[Enzyme activity of cardiac glycogen metabolism: study of an in situ hypoxia protocol in the rat].

Myocardial hypoxia, induced by arrest of the artificial ventilation of anaesthetized open-chest rats, was utilized in order to study some aspects of the regulation of myocardial glycogen metabolism. Atenolol, a cardioselective beta-adrenergic receptor antagonist, and verapamil, an inhibitor of sarcolemmal calcium transfer, were used to determine the respective role of adenosine 3', 5'-cyclic monophosphate (cAMP) and calcium in the activation of the enzymes of glycogen phosphorolysis and synthesis. Glycogen degradation is reduced by atenolol treatment, as a consequence of a reduced activation of glycogen phosphorylase.

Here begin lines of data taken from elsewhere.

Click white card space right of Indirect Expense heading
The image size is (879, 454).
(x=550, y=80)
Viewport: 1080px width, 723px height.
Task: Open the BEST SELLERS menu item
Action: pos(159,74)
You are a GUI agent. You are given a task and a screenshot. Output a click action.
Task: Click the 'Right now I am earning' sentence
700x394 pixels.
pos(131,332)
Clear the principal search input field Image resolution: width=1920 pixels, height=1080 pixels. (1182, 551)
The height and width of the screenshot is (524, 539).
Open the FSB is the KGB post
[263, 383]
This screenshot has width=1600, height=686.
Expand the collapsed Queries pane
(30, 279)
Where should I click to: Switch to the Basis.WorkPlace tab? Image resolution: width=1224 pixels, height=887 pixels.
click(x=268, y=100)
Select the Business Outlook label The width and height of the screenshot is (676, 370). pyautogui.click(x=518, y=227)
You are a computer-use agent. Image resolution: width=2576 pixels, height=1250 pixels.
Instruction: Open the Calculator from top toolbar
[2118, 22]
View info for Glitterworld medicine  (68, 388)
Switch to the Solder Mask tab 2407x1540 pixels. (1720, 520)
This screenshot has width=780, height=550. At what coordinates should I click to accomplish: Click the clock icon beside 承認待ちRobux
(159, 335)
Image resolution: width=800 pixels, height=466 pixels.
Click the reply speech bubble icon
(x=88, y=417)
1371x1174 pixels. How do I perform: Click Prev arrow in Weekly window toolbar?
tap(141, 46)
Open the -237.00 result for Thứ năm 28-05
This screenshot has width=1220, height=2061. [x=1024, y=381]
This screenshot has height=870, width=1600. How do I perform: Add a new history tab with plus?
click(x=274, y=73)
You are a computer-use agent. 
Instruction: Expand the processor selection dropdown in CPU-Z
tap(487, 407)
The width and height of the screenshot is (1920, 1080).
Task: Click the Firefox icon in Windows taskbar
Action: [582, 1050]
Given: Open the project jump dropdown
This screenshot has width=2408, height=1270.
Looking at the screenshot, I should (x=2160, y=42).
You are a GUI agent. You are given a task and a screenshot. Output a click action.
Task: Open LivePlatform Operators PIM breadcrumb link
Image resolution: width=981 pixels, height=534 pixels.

Verapamil treatment has no significant effect, neither on the enzyme activation nor on the glycogen utilization. The activation of glycogen synthase, expressed by the conversion of the enzyme from the D to the I form, which results from the decrease in glycogen stores during hypoxia, is lowered under the effect of both drugs. However, in the beta-blocker treatment case, this effect results from a lower glycogen depletion while this effect is more specific in hearts from rats treated with verapamil. Under the effect of verapamil, the reduction of synthase activation, for a similar depletion of glycogen stores, was confirmed by experiments using isolated rat hearts submitted to ischaemia. These results show that: 1. the glycogenolysis in the hypoxic myocardium in situ is mainly controlled by a cAMP-dependent enzyme conversion or by metabolic allosteric effectors; 2. the activation of myocardial glycogen synthase, which is essentially correlated to the reduction of glycogen stores, is also calcium-dependent and most probably totally cAMP-independent.